• WORK INSTRUCTION
In the book review, what slur is said to be commonly used for Iraqis?

• SOURCE DOCUMENT

'Collateral' offers bleak look at war
Pulitzer Prize-winning writer Chris Hedges, former Middle East bureau chief for the New York Times, and Laila Al-Arian, a freelance journalist in New York City, have combined their vast experience in coverage and analysis of war to produce a stunning book, "Collateral Damage," about the worst aspects of the Iraq war.
It is an unapologetic "expose of a military occupation gone awry." The authors discuss how the mechanics of war home raids, convoys, patrols, detentions and military checkpoints lead to abuse and the killing of innocent people.
Often, according to the authors, American soldiers have been guilty of committing acts of sadism against Iraqis, who are usually described with the slur, "Hajis," a similar term to "Gooks" when Americans belittled the Vietnamese.
This is much more than the expression of opinion. It represents numerous interviews with veterans of the Iraq war and a careful analysis of the war itself. Many of the veterans were uncomfortable with what they were doing, but did it because they didn't know they didn't have to. It was largely a question of which authority they chose to obey.
One veteran said: "After we arrested drivers, we would choose whichever vehicles we liked, fuel them from confiscated jerry cans, and conduct undercover presence patrols in the impounded cars. But to this day I cannot find a single good answer as to why I stood by idly during the abuse of those prisoners except, of course, my own cowardice."

• GIVEN DATA
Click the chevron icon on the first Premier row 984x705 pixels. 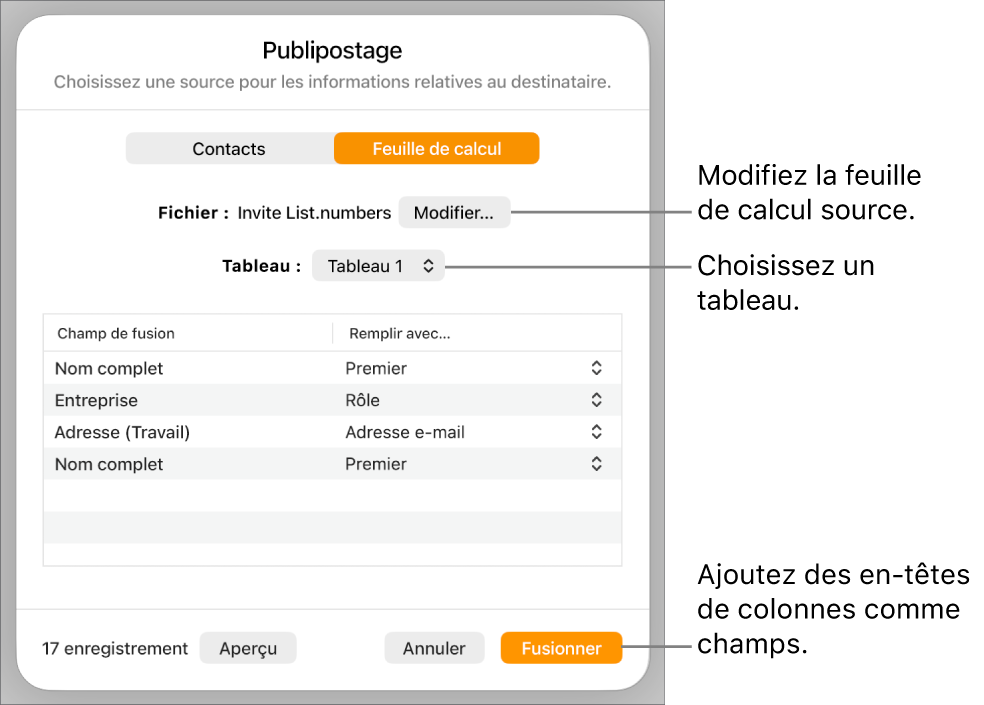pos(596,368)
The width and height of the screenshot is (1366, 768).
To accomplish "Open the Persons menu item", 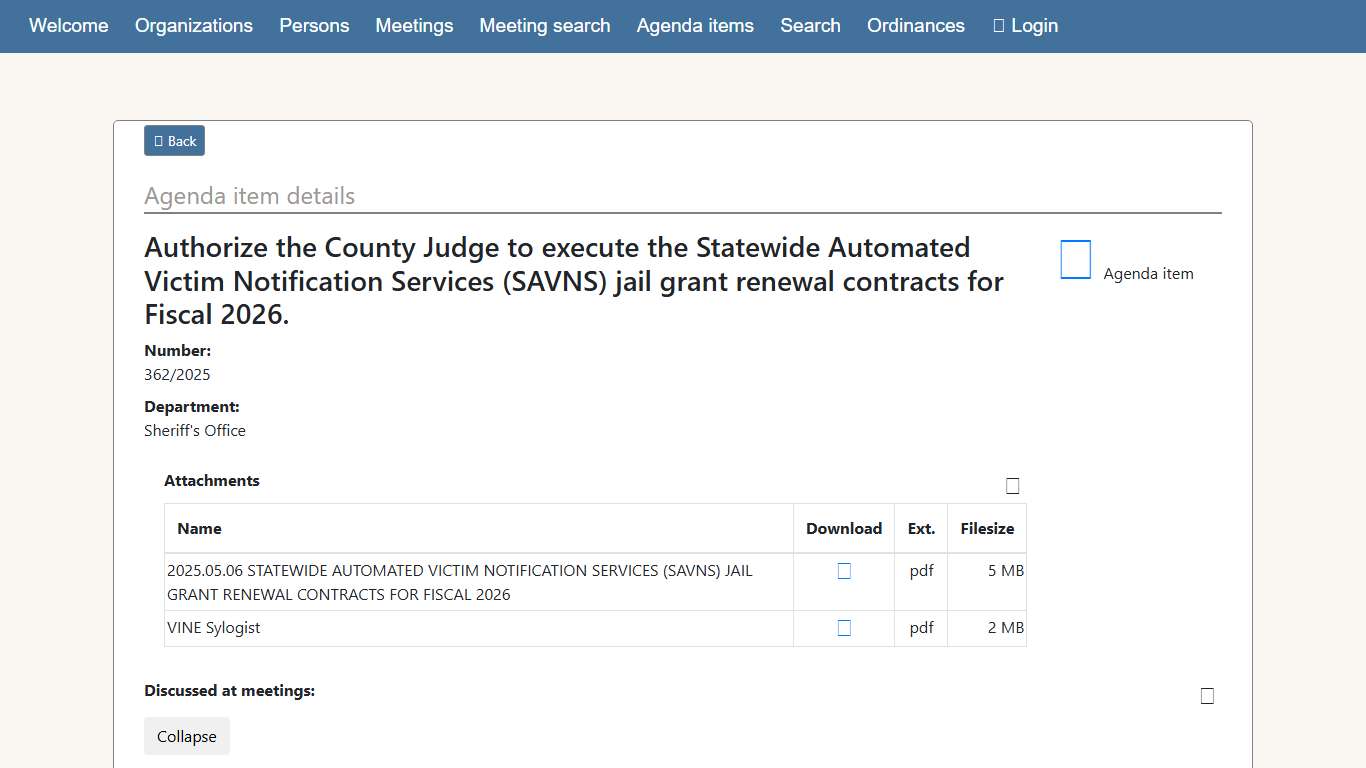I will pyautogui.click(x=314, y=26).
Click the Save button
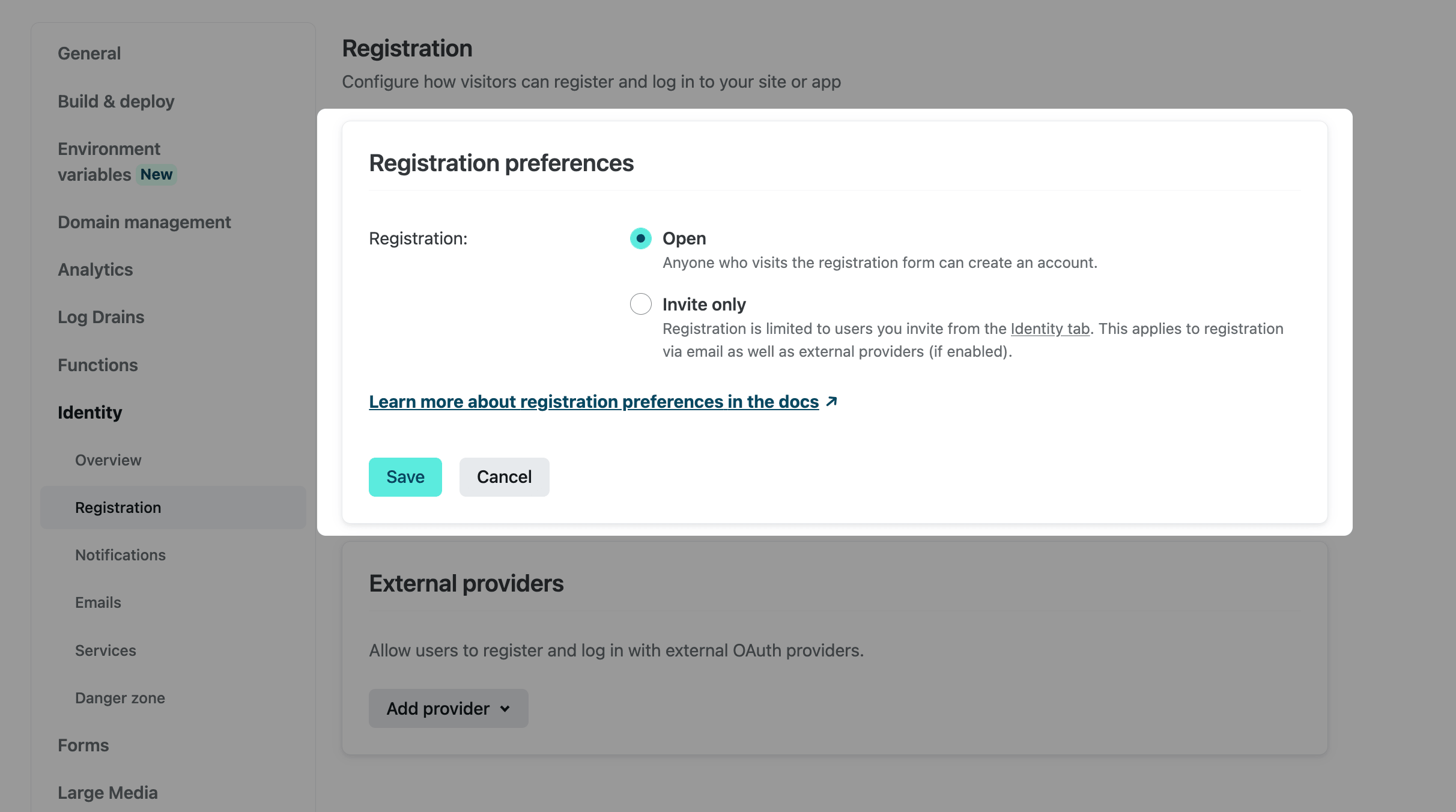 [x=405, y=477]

* * *

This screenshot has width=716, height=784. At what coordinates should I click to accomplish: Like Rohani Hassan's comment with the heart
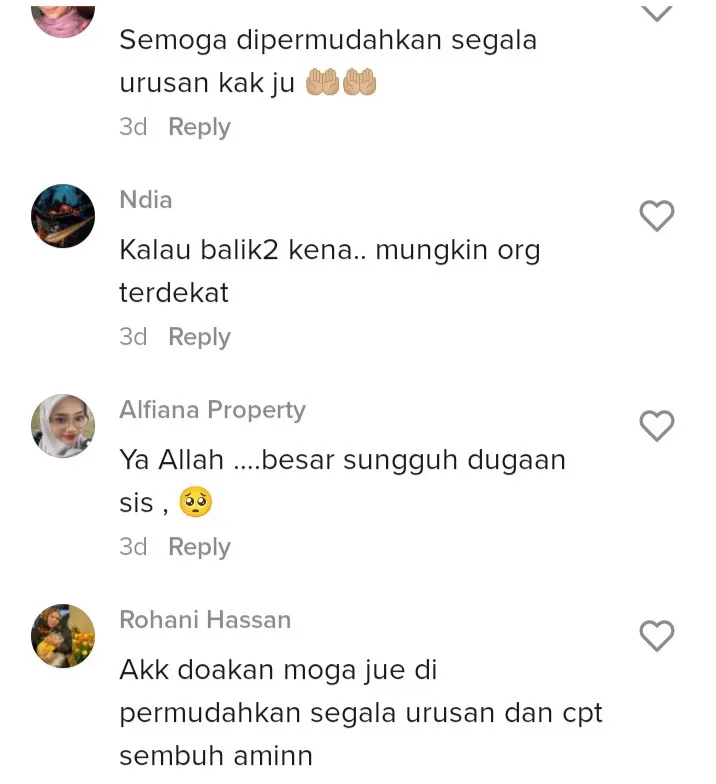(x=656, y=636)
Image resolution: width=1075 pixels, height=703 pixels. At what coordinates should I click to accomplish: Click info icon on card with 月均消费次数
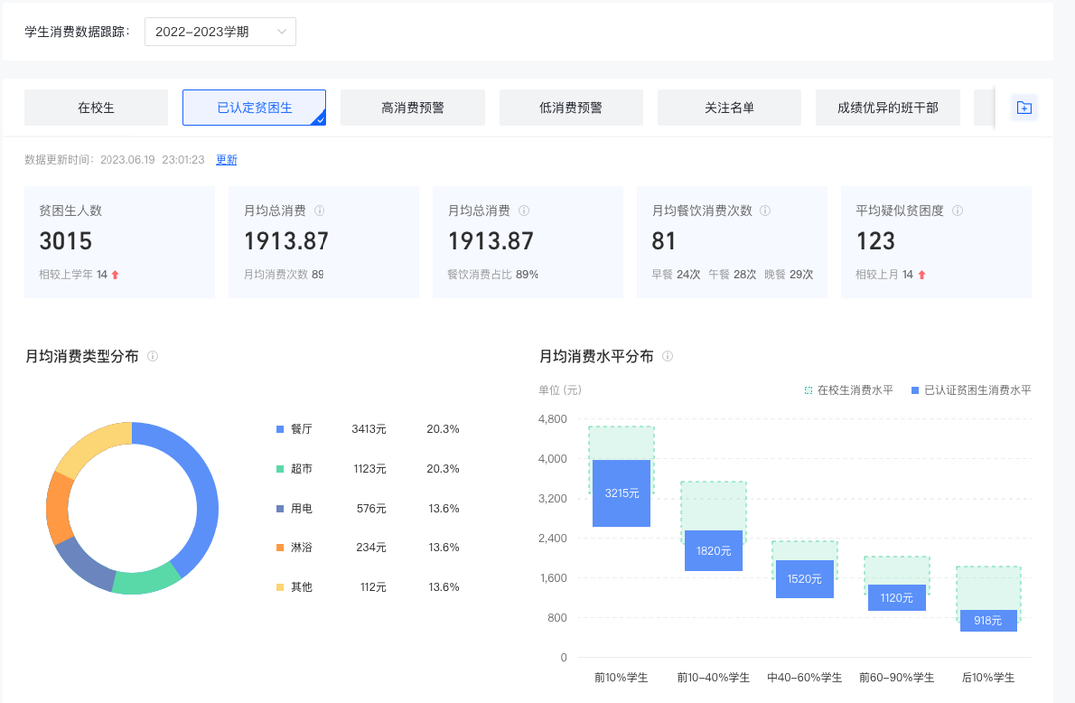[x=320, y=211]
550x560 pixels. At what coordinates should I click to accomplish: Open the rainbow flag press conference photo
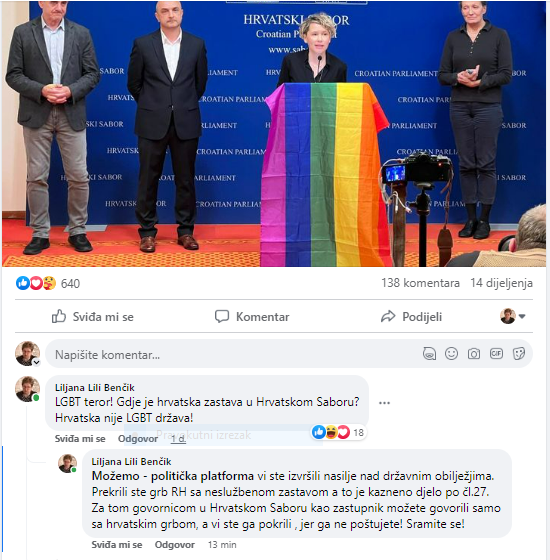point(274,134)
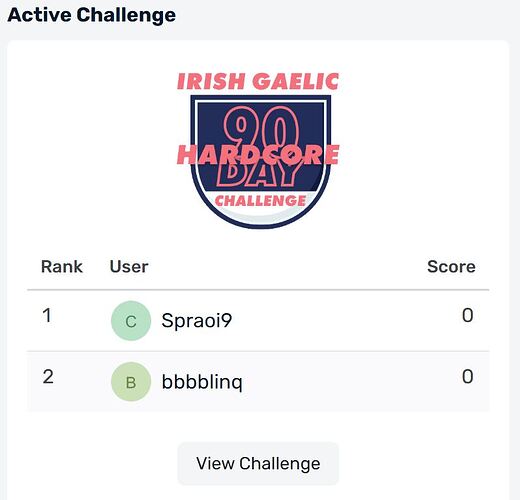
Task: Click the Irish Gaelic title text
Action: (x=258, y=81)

• FINISHED TASK
"Hajis"